J’ai dansé avec les indiens et je j’ai réalisé que je voulais apprendre par le corps, mais rester un voyageur, vivre pleinement ma condition humaine, rencontrer d’autres humains et communier avec tous les êtres, voyager, dialoguer avec toutes les composantes d’un être humain et élaborer peu à peu des connaissances. Je suis alors rentré en France pour danser.

Th.D : Qu’as-tu fait une fois revenu en France ?

J’ai alors commencé à prendre des cours de jazz et de danse classique. Je me suis retrouvé à vingt ans, en collant noir et t-shirt blanc, tout raide, au milieu de jeunes filles de treize ans. Cela n’a pas du tout marché. Alors j’ai découvert la danse contemporaine et j’ai rencontré des gens qui avaient un vrai parcours. Certains avaient connu la guerre et se posaient beaucoup de questions en tant qu’être humain, ces grandes personnes ne concevaient pas de séparation entre le corps et l’esprit. A partir de la culture occidentale elles suivaient une vision du monde qui n’était pas éloignée de celle des indiens. J’ai par exemple été formé par Karin Waehner et ses successeurs dans le courant de l’expressionnisme allemand. Un jour un chorégraphe m’a accepté comme danseur et j’ai commencé un parcours d’interprète au sein d’une compagnie. Puis, en 1989, j’ai crée ma propre compagnie et réalisé une centaine de spectacles.

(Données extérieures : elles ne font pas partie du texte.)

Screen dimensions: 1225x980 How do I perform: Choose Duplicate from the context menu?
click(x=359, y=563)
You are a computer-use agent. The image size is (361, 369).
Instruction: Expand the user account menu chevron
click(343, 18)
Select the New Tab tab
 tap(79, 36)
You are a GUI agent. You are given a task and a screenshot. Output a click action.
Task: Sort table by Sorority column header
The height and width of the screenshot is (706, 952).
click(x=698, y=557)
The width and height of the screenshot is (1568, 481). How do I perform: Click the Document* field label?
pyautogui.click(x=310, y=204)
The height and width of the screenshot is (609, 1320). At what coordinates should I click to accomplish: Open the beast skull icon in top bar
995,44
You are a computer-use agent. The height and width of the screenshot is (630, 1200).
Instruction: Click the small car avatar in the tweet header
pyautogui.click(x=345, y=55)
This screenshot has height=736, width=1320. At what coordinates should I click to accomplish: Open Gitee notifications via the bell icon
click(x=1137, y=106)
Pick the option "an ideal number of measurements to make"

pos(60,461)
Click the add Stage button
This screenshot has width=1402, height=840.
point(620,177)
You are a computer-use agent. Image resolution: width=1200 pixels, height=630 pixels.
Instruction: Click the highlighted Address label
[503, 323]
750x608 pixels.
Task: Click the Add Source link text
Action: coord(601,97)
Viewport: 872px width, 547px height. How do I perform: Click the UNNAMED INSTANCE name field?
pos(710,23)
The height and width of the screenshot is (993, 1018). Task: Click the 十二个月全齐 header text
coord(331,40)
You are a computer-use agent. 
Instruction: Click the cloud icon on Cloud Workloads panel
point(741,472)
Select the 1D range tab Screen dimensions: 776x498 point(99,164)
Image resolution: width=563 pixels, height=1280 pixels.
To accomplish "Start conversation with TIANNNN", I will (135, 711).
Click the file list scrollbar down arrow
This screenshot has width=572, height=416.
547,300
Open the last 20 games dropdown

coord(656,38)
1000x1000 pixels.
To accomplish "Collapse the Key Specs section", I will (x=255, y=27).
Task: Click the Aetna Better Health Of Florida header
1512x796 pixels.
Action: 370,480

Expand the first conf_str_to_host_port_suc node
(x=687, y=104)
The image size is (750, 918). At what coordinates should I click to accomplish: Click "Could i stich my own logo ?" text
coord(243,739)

Depuis je n’ai pas cessé d’être danseur chorégraphe. Mais parallèlement à ça, il y a eu pour moi deux expériences fondamentales : tout d’abord, l’émergence de la parole à travers la psychanalyse. J’ai suivi une cure psychanalytique pendant huit ans. J’ai alors vraiment pu faire l’expérience de ce qu’est une parole qui émerge. La deuxième expérience est ma rencontre, il y a vingt-cinq ans, avec un maître zen. Il m’a entièrement formé à la méditation, et m’a également demandé de lui succéder. Maintenant j’enseigne le zen, dans la tradition Soto.  Cet homme, Jacques BROSSE est mort il y a trois ans maintenant. Je l’ai accompagné durant son agonie pendant trois jours. J’étais  face à quelqu’un de complètement libéré. Il abordait la mort de façon très joyeuse. Sur son lit de mort, dans son corps de quatre-vingt-dix ans, complètement défait, dans son agonie, il dansait. Et là, j’ai reçu une leçon de danse incommensurable et bouleversante. Comme  je dois lui succéder, j’enseigne en son nom le bouddhisme zen. Je suis devenu un passeur, la partie visible d’une transmission invisible. Je me sens dépossédé de moi-même, et je laisse passer. Cet évènement qui fait de moi un maillon m’a complètement replongé dans ce que j’avais reçu plus jeune : toute l’initiation avec les indiens.

Cette initiation n’avait pas été perdue. J’avais été contacté deux ou trois fois par des guérisseurs indiens qui étaient en Europe. Je ne sais pas comment, mais ils arrivaient à me trouver pour faire des sessions. Il y avait donc, de façon magique, des choses qui continuaient. Ces guérisseurs m’ont dit un jour qu’autour de cinquante ans je devrais me  rapprocher d’eux. Mon maître est mort lorsque j’avais cinquante ans. Le fait d’avoir vécu sa mort et d’être devenu un passeur m’a détaché pour l’instant de mon parcours habituel de chorégraphe. Je me suis finalement retrouvé face à la danse pour un nouveau départ. Je laisse danser à travers moi. Depuis je rencontre beaucoup d’africains qui me disent : « ta danse, c’est exactement ce qu’on fait ! » ou « je sais ce que vous faites monsieur, ce sont les danses de nos ancêtres ! ».

Je viens d’être contacté par un guérisseur colombien qui vit à Barcelone. Il veut qu’on se retrouve pour danser sous son tipi et faire des rites de guérison spirituelle. Certains me disent : « ça me soigne quand tu danses ». Mais moi, je ne comprends rien à tout ça.

Ce dont je suis certain, c’est que ces expériences fondatrices m’amènent aujourd’hui à être simplement le canal de quelque chose, à l’accepter pleinement. En trente ans de pratique, je pense que des choses se sont déposées et ont muri. Les connaissances sont intégrées et me servent de quille pour ne pas perdre pied. C’est un peu comme sur un voilier, la quille permet de rester stable, et de gîter fort s’il y a beaucoup de vent. J’ai eu de la chance, avoir connu ces gens, ces maîtres qui se sont occupés de moi et m’ont transmis des connaissances. Et je peux laisser gîter le navire. Je n’en fini pas de voir où cela peut aller. Et je n’ai qu’un désir, c’est de laisser faire. C’est tellement beau et tellement grand.